The Seashell Contract: An Interview with Rhys Hughes

In this article, I interview Rhys Hughes about his new anthology, The Seashell Contract. All proceeds of this book are for charity. Rhys is also on a mission to write 1000 short-stories (and almost nearing the end). I hope you enjoy this interview, and please do check out his book.

The Seashell Contract is a new collection of short-stories by Rhys Hughes. It includes only previously unpublished work, all written in the past two years. The author’s profits will go to The Mariposa Trust, a charity that supports mothers and families who have lost babies. The book is available both as a paperback and an ebook. It features 22 stories that are fantastical in style and are typical of the work of this writer. The book was issued under his own imprint, Gloomy Seahorse Press, in order to maximize donations to the charity.

DG: This is quite an eclectic collection of stories. Do you believe they share a common theme or subject matter?
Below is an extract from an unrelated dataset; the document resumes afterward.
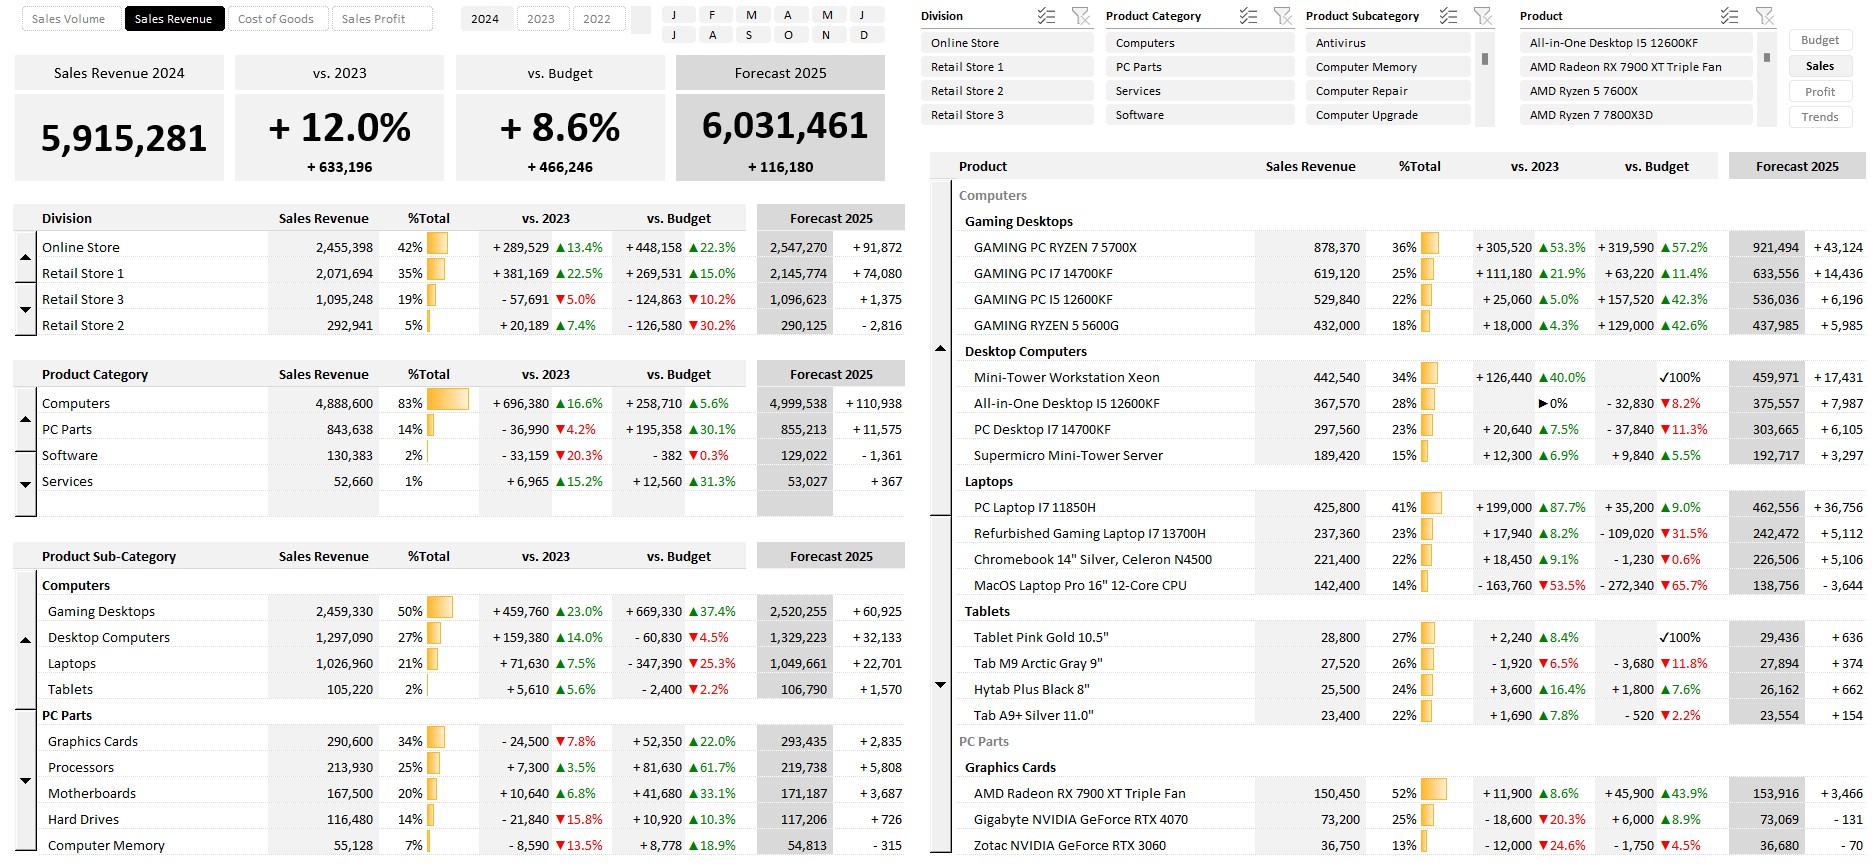This screenshot has width=1876, height=865.
Task: Click multi-select icon on Product slicer
Action: click(x=1729, y=16)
RH: No common theme, other than that all my stories probably share subconscious images that help to form connections between them. I am sure that the underlying motives that compel me to write fiction can be quantified and defined, but at the moment I am far too unsure of what they actually are to make a guess as to their nature. So this book isn’t a collection of a certain type of story. Having said that, my style is quite distinctive. On a basic technical level, I have an affection for the story told in the first-person, but I’m aware that with a collection it’s necessary to vary the manner of the telling as well as the subject matter, so this book features third-person narratives too. I tried to make it as varied as possible but I like to think that my writing is already varied and that the things that do crop up more than once are universals the individual pieces can’t exist without. I try to be entertaining but the stories aren’t just entertainments; there is humour but they aren’t comedies; there is also melancholy but they aren’t sentimental tales.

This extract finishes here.